## Record set:
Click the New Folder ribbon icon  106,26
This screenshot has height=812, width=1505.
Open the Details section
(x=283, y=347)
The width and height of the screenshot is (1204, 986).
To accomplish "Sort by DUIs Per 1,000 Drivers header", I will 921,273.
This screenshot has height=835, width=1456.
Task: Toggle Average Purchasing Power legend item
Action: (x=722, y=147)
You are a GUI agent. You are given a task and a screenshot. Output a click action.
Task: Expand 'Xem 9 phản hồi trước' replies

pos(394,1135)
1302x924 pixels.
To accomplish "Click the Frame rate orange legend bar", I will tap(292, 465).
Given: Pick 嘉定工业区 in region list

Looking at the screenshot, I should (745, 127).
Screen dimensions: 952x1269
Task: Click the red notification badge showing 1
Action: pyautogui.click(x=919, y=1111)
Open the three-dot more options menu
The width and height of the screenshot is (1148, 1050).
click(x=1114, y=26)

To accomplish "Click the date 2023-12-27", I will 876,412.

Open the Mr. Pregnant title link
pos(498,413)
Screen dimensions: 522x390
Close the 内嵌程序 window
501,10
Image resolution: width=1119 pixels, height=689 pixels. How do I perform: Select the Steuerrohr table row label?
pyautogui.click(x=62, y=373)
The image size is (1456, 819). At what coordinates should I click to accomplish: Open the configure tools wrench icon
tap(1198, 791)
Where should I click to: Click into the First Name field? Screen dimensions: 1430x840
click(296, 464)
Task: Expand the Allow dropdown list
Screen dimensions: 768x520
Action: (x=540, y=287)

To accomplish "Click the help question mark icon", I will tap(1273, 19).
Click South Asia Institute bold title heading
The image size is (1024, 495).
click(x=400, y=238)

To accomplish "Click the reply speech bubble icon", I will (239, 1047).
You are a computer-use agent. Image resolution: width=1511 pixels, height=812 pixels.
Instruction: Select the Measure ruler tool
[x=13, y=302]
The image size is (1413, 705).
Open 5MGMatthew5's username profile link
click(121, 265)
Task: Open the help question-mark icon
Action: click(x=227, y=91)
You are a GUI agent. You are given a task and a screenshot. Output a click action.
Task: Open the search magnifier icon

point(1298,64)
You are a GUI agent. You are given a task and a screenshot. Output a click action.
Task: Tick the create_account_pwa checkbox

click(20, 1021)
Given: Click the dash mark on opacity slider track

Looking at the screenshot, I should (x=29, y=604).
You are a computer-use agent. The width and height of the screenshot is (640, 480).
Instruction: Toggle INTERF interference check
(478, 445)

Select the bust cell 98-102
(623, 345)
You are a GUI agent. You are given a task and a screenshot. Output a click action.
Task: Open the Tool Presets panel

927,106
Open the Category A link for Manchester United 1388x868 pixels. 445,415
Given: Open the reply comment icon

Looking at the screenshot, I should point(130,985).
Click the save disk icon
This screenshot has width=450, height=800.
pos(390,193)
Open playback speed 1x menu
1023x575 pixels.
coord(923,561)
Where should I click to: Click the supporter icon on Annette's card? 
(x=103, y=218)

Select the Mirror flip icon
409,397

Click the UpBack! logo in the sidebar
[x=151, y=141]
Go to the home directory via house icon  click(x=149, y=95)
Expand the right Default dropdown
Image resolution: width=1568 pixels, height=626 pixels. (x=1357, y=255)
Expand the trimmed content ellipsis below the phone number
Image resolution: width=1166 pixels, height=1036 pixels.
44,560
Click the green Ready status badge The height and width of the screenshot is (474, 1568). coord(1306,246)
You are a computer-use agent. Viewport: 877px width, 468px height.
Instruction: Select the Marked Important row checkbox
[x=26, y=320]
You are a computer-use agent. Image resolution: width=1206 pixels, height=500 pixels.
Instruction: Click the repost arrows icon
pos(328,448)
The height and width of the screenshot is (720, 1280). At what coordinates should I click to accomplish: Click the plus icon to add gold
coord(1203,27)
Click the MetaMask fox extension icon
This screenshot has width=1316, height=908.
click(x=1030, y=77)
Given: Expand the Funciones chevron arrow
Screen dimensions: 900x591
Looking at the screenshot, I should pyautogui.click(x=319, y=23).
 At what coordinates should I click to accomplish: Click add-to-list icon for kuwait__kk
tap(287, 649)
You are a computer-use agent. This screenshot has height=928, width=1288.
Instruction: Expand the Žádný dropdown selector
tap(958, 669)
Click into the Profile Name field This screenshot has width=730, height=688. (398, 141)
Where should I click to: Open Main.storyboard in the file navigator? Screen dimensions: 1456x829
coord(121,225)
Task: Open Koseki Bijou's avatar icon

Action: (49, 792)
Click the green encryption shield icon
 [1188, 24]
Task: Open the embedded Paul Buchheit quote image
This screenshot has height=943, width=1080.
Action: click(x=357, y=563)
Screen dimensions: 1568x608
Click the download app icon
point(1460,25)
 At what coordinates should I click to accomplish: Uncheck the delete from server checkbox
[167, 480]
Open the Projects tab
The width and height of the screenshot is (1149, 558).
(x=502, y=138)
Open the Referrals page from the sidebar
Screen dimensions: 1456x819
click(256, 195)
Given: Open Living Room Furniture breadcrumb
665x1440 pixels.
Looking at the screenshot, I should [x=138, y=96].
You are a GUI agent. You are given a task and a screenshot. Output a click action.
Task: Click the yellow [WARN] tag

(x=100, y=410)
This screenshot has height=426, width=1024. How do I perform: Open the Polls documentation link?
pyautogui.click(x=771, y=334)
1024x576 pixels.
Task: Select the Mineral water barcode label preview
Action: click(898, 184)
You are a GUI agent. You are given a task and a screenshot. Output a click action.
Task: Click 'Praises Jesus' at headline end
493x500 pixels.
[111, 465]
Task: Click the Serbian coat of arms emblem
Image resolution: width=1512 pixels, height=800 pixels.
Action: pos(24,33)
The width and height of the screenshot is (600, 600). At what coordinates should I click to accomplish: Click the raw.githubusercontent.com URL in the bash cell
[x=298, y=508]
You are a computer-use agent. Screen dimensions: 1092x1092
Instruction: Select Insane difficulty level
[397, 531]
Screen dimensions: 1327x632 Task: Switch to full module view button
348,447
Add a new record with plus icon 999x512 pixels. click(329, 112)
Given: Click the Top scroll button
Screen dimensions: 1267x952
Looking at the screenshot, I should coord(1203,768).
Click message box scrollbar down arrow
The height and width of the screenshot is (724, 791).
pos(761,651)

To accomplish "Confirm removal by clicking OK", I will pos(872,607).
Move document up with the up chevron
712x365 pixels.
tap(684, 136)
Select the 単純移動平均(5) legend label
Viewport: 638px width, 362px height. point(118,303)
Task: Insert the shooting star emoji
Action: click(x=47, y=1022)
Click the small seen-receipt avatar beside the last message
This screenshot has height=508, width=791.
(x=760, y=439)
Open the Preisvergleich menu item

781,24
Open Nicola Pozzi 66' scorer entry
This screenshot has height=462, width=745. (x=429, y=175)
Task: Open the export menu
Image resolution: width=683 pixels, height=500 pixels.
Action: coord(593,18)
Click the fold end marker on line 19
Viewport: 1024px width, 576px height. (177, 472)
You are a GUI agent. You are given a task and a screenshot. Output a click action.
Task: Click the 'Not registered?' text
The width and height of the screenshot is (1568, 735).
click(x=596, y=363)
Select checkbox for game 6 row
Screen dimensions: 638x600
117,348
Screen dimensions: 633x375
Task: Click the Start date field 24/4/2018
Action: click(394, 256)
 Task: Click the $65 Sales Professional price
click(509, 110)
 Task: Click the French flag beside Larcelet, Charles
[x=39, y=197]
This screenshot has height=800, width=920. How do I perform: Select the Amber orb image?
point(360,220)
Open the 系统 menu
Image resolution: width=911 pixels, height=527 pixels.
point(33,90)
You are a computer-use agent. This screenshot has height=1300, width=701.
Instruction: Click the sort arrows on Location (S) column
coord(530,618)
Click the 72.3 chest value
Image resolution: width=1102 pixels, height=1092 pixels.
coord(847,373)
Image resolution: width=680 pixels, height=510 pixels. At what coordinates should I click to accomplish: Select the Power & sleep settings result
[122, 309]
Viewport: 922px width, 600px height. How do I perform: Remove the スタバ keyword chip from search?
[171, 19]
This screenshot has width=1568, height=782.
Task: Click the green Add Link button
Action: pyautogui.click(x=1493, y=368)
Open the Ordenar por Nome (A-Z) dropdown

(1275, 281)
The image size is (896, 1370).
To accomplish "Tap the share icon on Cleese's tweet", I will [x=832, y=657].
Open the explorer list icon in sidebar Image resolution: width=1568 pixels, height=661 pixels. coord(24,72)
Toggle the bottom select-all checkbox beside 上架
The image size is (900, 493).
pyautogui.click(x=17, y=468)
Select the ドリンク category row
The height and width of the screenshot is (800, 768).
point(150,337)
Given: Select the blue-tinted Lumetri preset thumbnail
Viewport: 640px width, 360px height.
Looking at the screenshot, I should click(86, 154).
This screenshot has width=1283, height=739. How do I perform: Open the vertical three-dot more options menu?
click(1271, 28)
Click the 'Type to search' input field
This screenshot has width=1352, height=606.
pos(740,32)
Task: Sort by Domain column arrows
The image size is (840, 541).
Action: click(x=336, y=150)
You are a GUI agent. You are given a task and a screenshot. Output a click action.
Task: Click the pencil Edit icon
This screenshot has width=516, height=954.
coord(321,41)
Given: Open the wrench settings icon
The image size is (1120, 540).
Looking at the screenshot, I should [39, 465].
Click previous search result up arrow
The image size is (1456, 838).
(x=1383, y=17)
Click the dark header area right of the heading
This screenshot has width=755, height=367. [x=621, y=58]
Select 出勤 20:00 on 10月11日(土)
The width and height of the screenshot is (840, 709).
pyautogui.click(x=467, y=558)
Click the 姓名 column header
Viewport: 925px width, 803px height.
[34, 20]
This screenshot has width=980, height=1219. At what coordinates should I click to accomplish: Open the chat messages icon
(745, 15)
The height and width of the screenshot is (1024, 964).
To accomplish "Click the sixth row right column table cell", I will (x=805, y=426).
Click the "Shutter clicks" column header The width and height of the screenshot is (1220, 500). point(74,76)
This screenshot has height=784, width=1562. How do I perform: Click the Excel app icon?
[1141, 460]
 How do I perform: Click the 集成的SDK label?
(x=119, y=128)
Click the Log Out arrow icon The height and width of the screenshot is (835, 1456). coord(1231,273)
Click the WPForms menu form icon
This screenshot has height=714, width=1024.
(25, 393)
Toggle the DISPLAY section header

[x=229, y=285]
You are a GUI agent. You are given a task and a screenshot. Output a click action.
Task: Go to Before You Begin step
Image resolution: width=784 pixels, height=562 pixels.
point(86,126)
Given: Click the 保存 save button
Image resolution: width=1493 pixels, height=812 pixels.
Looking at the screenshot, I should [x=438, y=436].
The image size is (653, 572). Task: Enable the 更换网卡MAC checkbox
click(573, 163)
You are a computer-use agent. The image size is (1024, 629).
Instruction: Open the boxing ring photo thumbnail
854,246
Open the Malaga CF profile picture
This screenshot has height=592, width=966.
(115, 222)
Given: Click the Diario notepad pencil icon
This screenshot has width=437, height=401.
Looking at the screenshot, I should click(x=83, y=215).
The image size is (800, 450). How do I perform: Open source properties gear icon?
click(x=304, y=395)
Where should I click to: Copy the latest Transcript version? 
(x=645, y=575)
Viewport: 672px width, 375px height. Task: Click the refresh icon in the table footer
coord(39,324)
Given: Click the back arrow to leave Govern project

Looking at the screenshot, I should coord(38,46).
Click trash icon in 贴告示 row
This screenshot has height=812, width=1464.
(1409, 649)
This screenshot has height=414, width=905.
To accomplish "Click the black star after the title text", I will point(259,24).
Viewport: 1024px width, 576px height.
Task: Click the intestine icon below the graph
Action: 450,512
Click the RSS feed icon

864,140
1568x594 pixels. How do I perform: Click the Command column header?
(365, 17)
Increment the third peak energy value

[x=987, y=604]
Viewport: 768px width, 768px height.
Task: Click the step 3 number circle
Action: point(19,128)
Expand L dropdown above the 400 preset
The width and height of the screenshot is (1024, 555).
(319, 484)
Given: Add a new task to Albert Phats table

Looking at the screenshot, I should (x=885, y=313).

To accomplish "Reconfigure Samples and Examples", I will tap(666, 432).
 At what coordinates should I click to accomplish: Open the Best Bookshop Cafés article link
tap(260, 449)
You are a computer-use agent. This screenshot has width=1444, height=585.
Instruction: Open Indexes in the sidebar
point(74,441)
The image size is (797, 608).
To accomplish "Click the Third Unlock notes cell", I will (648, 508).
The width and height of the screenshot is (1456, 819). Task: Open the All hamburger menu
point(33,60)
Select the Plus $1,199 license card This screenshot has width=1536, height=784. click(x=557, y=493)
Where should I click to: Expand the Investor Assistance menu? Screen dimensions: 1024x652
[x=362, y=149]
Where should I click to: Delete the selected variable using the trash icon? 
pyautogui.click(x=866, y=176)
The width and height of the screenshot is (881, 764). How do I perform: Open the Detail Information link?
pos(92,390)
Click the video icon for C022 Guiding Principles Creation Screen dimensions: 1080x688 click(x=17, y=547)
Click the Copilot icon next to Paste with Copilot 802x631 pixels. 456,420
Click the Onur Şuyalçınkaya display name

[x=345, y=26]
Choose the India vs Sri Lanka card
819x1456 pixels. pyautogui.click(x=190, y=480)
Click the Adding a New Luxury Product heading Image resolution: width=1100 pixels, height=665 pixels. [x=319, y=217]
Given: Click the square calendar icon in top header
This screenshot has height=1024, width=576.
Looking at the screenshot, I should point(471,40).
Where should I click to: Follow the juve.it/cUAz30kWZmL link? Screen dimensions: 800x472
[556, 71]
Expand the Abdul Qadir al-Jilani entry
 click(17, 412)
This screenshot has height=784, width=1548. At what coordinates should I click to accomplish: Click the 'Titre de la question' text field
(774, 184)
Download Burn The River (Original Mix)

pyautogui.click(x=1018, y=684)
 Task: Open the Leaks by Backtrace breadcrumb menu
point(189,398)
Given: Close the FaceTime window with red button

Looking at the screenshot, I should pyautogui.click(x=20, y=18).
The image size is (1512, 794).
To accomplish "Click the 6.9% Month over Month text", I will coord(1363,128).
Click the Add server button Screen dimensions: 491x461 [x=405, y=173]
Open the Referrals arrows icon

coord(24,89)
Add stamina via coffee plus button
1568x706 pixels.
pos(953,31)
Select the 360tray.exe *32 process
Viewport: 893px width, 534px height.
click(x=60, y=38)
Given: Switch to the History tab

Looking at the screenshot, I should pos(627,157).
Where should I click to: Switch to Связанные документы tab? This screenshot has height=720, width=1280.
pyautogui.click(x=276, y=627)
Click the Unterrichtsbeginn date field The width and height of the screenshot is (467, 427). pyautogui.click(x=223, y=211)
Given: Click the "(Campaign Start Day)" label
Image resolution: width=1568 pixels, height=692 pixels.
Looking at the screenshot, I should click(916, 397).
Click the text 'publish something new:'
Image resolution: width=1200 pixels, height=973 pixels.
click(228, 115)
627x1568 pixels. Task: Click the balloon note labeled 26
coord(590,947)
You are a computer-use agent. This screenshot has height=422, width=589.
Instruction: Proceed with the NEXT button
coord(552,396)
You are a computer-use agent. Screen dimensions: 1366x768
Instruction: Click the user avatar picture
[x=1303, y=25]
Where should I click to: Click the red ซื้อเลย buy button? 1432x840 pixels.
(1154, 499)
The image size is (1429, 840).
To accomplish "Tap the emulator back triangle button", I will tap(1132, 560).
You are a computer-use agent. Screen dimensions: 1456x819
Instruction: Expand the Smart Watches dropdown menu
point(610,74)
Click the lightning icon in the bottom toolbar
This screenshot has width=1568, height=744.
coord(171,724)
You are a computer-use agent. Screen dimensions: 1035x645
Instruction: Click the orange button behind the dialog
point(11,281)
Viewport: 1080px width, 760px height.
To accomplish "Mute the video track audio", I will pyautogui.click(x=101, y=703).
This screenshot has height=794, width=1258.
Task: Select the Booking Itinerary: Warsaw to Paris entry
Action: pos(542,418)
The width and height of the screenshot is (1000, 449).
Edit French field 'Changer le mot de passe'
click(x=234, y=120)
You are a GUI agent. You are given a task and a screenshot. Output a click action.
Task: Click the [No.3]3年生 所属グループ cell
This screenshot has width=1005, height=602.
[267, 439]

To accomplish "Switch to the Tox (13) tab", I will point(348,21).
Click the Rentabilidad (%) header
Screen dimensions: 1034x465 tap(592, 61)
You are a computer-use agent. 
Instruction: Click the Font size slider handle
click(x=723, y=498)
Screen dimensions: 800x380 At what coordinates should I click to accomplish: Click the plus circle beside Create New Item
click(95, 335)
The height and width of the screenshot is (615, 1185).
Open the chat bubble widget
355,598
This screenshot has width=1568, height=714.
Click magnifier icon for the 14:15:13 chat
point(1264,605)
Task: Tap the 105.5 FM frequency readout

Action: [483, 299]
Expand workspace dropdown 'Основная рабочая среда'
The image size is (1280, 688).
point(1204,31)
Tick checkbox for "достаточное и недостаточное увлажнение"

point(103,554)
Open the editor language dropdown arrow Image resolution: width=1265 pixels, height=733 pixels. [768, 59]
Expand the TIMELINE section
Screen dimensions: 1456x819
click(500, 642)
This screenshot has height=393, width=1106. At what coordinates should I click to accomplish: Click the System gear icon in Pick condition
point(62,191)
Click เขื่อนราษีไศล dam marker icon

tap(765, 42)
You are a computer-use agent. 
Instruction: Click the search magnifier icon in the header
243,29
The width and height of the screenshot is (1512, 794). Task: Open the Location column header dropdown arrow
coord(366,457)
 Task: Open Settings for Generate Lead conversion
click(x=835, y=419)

## Brief:
Collect every line of the material above that contains the word "green", and copy each one.

## Result for this task:
Click the green Ready status badge The height and width of the screenshot is (474, 1568). coord(1306,246)
Click the green encryption shield icon
Task: Click the green Add Link button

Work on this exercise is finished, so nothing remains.